INSTRUCTIONS TO FOLLOW:
Please repeat the data below exactly, with the pictures removed.

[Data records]
Content starts

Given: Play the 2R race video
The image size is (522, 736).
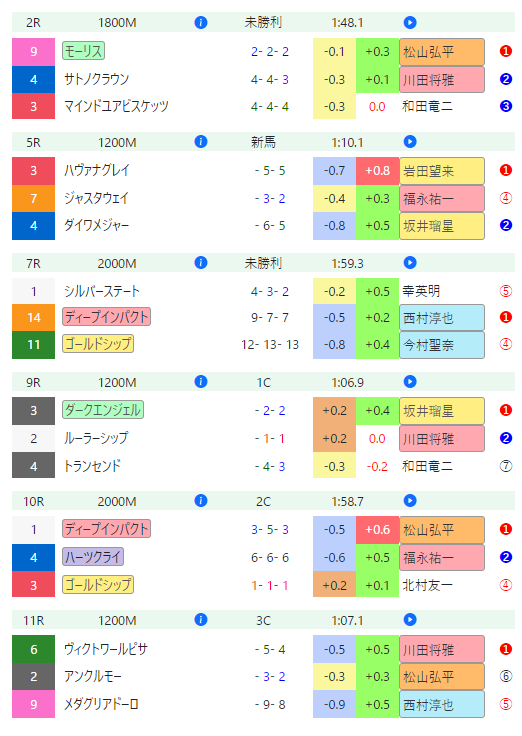Looking at the screenshot, I should pyautogui.click(x=410, y=22).
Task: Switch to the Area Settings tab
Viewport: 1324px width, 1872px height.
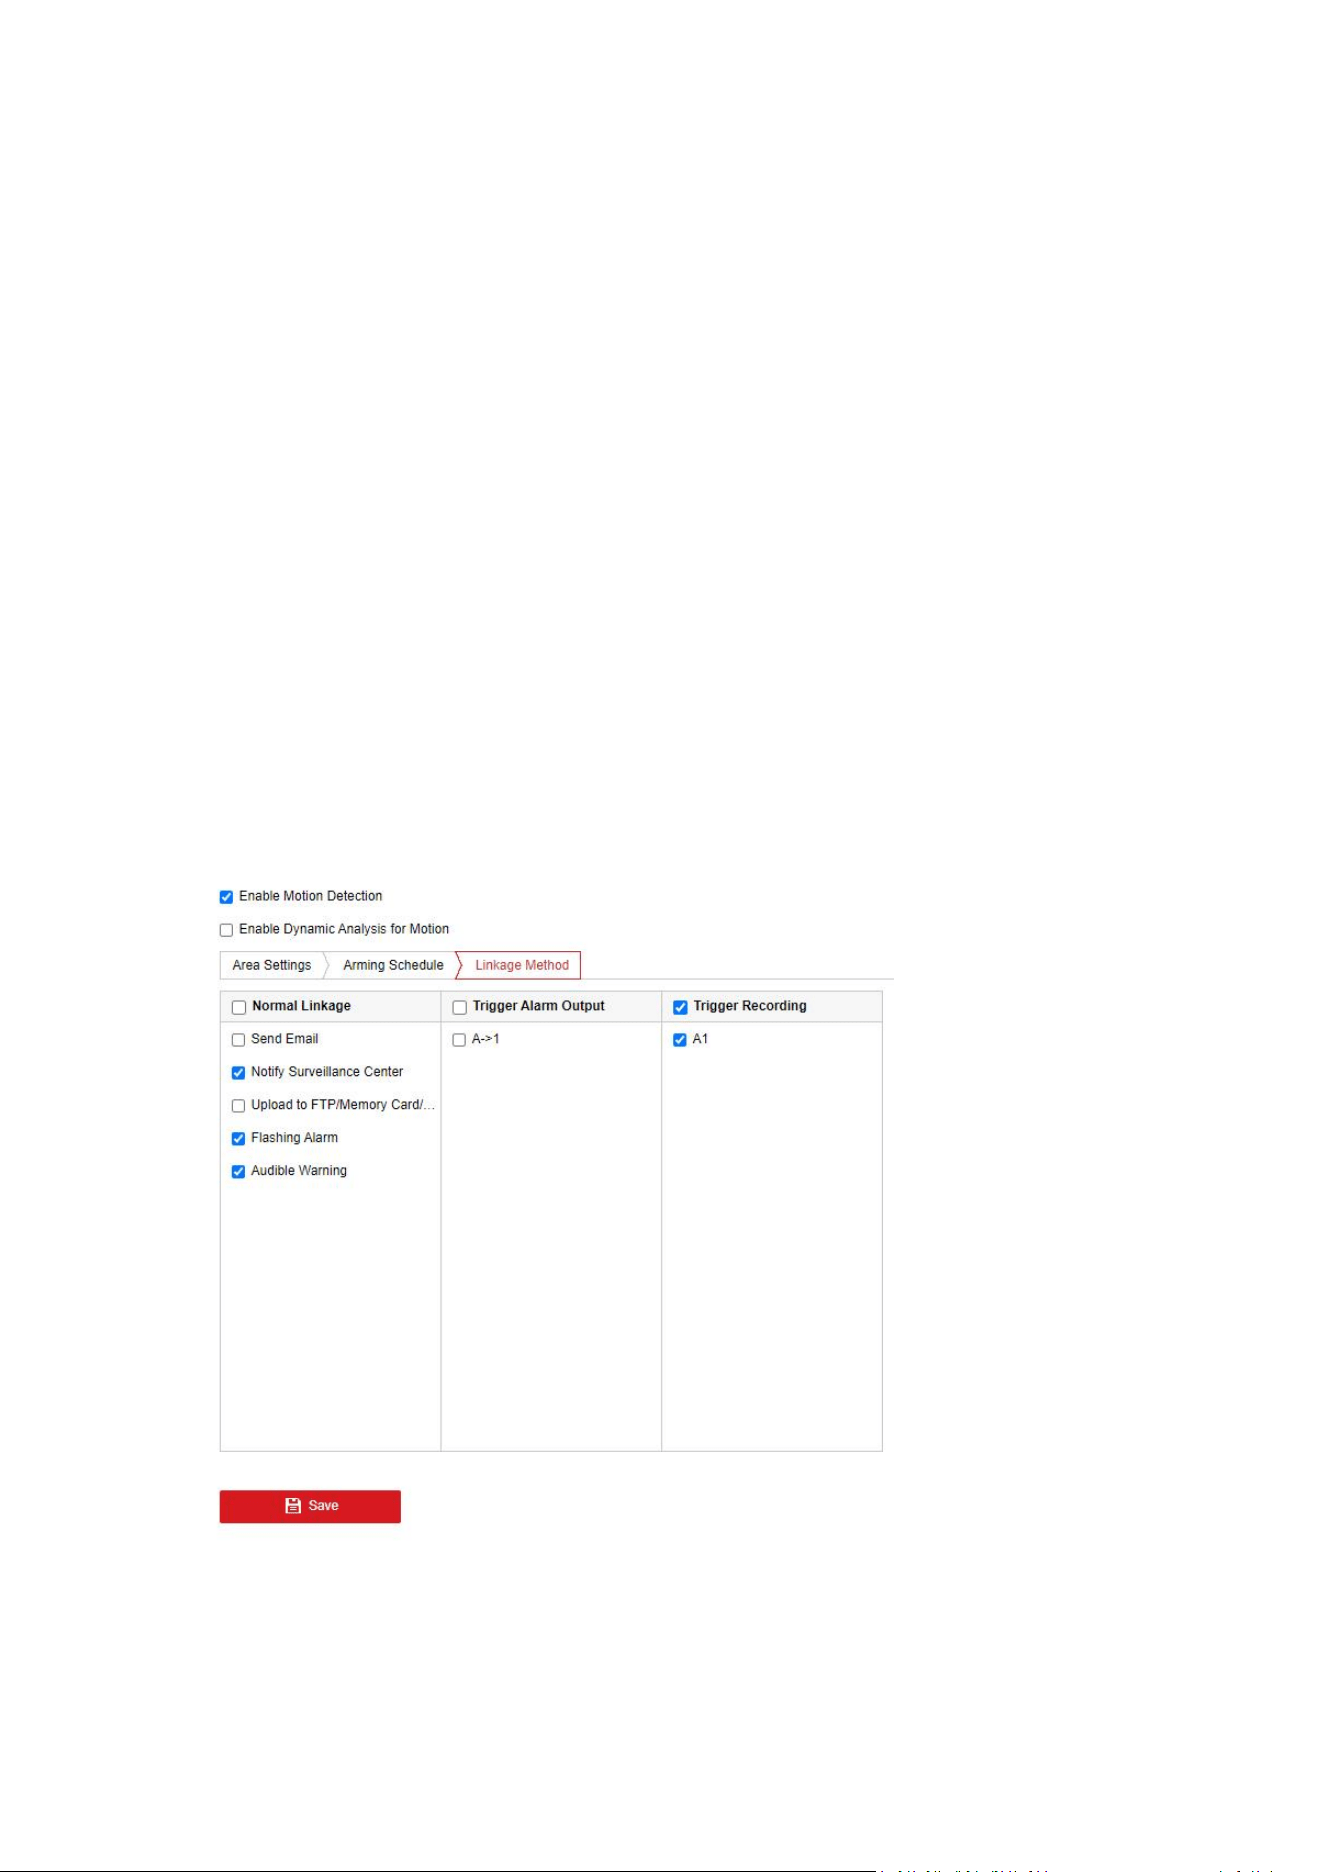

Content ends

WRITTEN RESPONSE:
Given: Play the 2R race video
The image size is (522, 736).
Looking at the screenshot, I should pyautogui.click(x=410, y=22).
Task: Switch to the Area Settings tab
Viewport: 1324px width, 1872px height.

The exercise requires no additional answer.